Courgette Chocolate Brownies Cake
|Courgette Chocolate Brownies Cake|
Grated paws give this cake a beautiful moist texture – a great way to spend glut from your garden.
- 350g of self-sufficient flour
- 50g of cocoa powder
- 1 tsp mixed seasoning
- 175 ml of extra virgin olive oil
- 375g of gold caster sugar
- 3 eggs
- 2 teaspoons vanilla extract
- Grated 500ml
- 140g roasted hazelnuts, cut roughly
- 200g of dark chocolate, chopped
- 100ml of double cream
- Preheat the oven to the 180C / 160C fan 4. In a large bowl, mix the flour, cocoa powder, mixed seasoning and 1 teaspoon salt. In another bowl, mix olive oil, sugar, eggs, vanilla essence and grated. Mix dry and wet mixture until well blended, then fold in toasted hazelnuts. Cover a 24cm cookie tin with heat-resistant paper, then pour it into your mixture. Bake for about 40-50 minutes, or until the blade inserted in the center comes out clean. Chill in a tin for 10 minutes, then turn to a wire rack and allow it to cool.

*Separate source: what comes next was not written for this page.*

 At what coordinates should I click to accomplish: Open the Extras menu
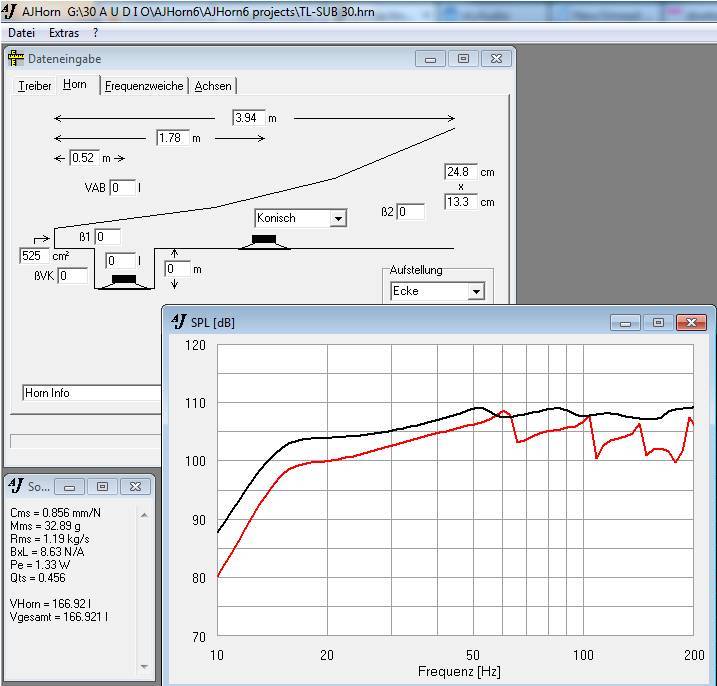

- To make the icing, put the chocolate in a bowl and boil the cream in the pan. Pour the hot cream over the chocolate and stir until it’s completely smooth and melted. Let the icing cool slightly and thicken, then spread it on top of the cake so that it is covered and the icing begins to drip onto the sides. Serve with a cup of tea or enjoy pud with a spoonful of something creamy.